EXERCISE DIRECTIONS:
A faithful repeat of all the records, with no image kept, is the required answer.

(Saved entries)
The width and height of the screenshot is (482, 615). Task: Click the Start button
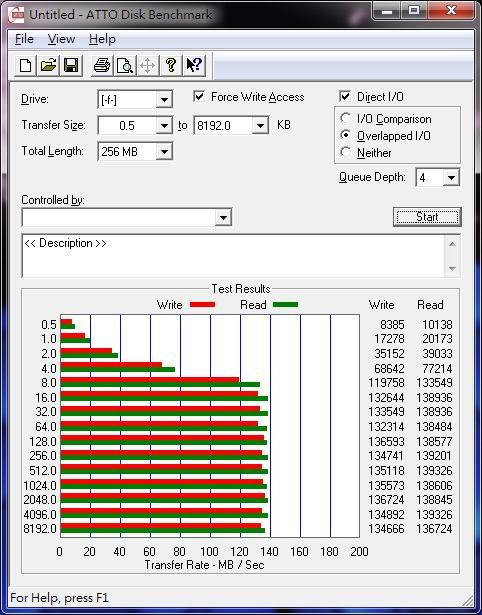pyautogui.click(x=427, y=217)
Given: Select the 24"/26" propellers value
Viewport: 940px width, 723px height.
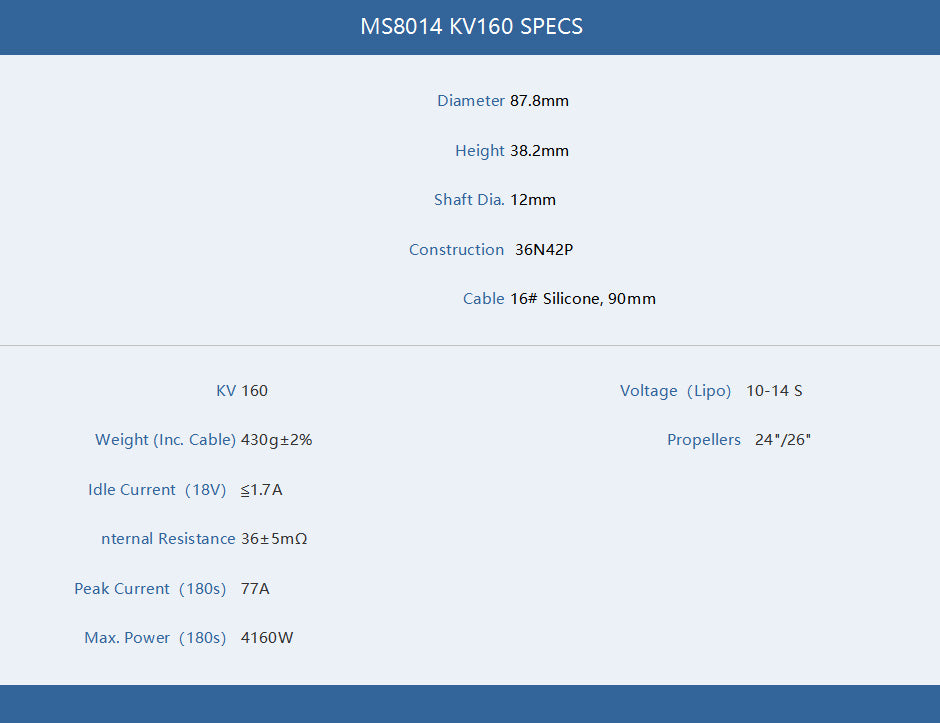Looking at the screenshot, I should pos(783,440).
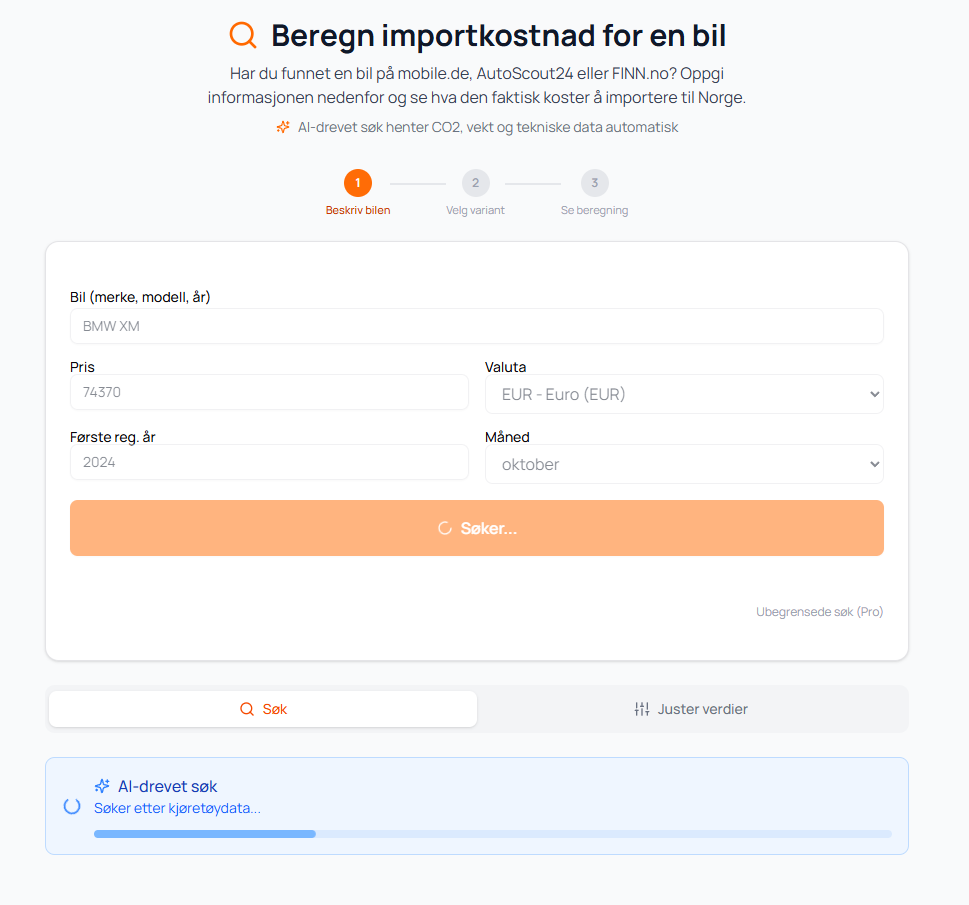The height and width of the screenshot is (905, 969).
Task: Click the spinner icon in the Søker button
Action: point(445,528)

SOLUTION TO THIS EXERCISE:
The width and height of the screenshot is (482, 615). Task: Click the Start button
pyautogui.click(x=427, y=217)
Given: Select the 24"/26" propellers value
Viewport: 940px width, 723px height.
Looking at the screenshot, I should pos(783,440).
The height and width of the screenshot is (905, 969).
Task: Click the spinner icon in the Søker button
Action: point(445,528)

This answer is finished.